Using 'select * from...' leaves the number of returned columns and ordering of the returned columns undefined.

Many programmatic interfaces to the database depend on the number and order of returned values.

-2

Two main reasons:

Firstly, your database has to go and work out which columns are available on the table[s] that you're querying. That's an additional overhead and, in [older versions of] older DBMSs, that could be a [very] significant performance bottleneck if there was lots of contention around the System Catalog tables holding this information.

Secondly, it assumes that you know everything about these tables and that you always will. Database are inherently shared resources and will, over time, have many people working on them, changing the data structures to keep up with changing requirements.
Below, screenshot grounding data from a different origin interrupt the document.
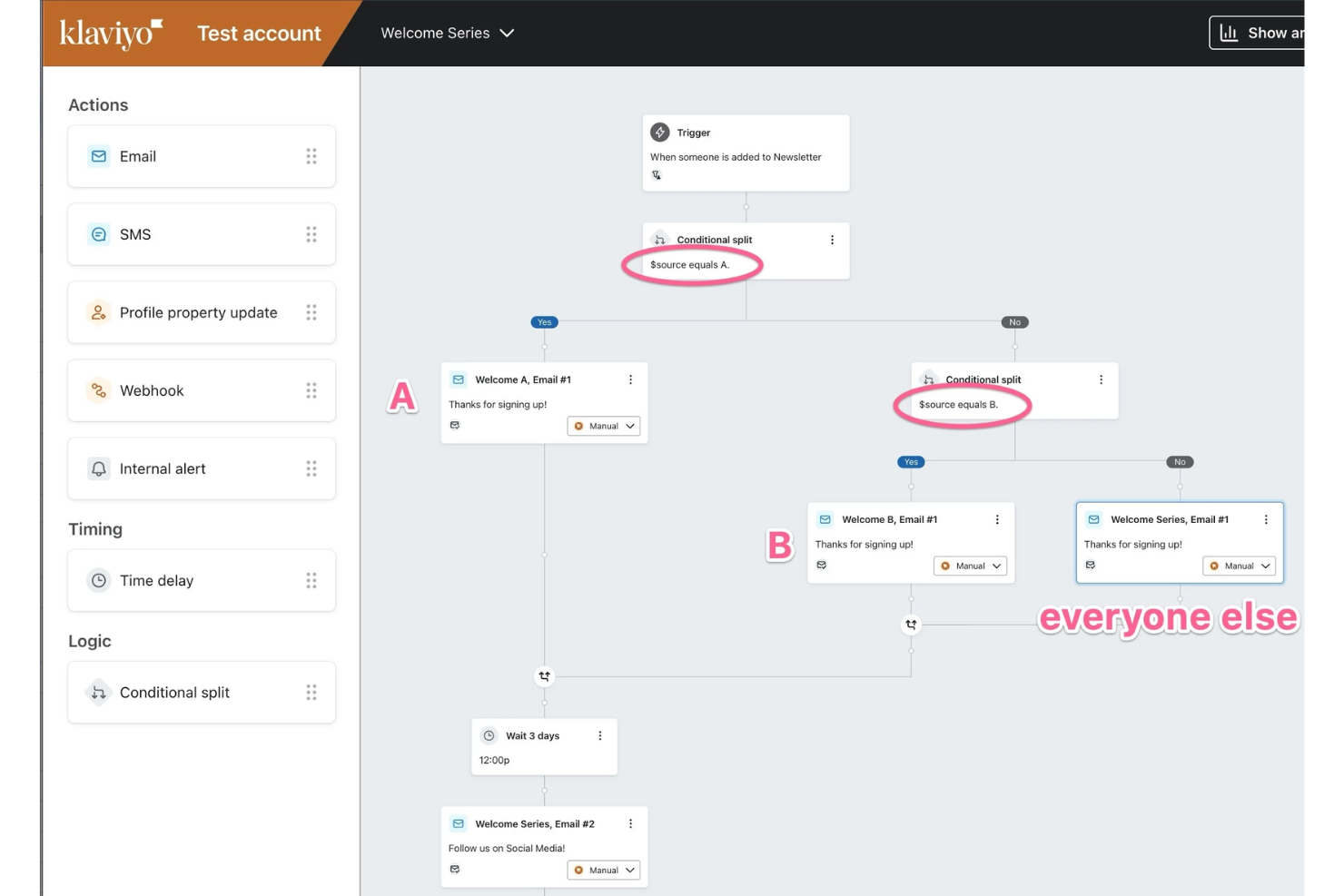Open the options menu on the source equals A split
1344x896 pixels.
click(832, 239)
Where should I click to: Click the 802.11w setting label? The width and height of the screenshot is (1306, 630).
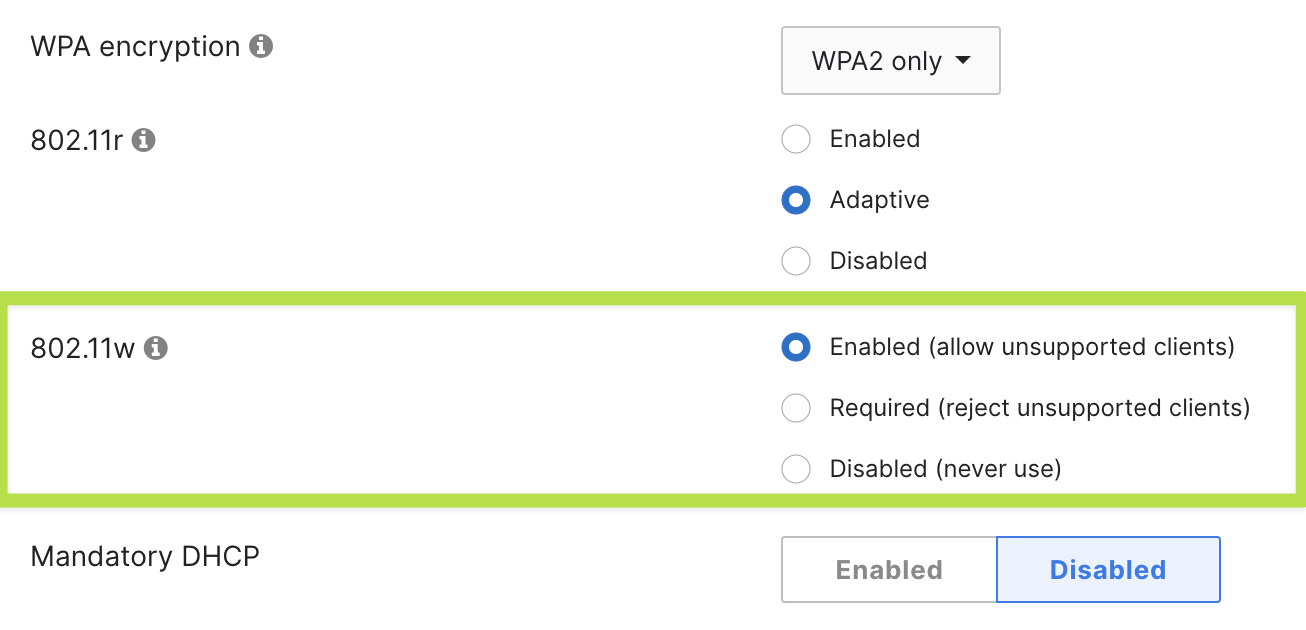pos(84,348)

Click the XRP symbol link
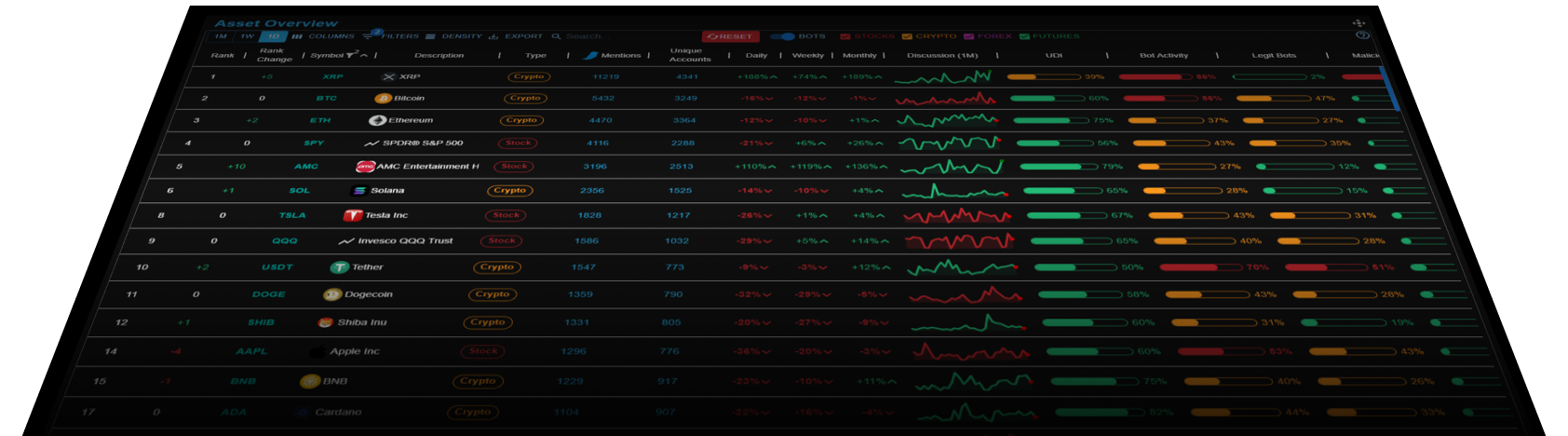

Today, you could create a table with two columns (say, "username" and "password_hash") and use that as the core of your Application's login screen. Everything works well for ages ... until someone [else] comes along and shoehorns into your tidy, little table a couple of dozen extra, "blob" fields, containing gigantic data or photos or whatever. Suddenly, your login screen slows to a crawl because the query is pulling back all ("*") those extra, gigantic, network traffic-bloating fields in which it has no interest at all!

Also, you can write code that depends on the order in which fields are returned (you shouldn't, but you can). This is most common in reporting circles, particularly if data is "handed off" to a User's spreadsheet program of choice. When the table structure changes, fields can "move around" and your (their?) data "suddenly" starts arriving in the "wrong" order.

Always ask for the columns that you need, in the order in which you need them.

And, just for completeness, remember the "order by " clause - rows in [Relational] tables have no intrinsic order.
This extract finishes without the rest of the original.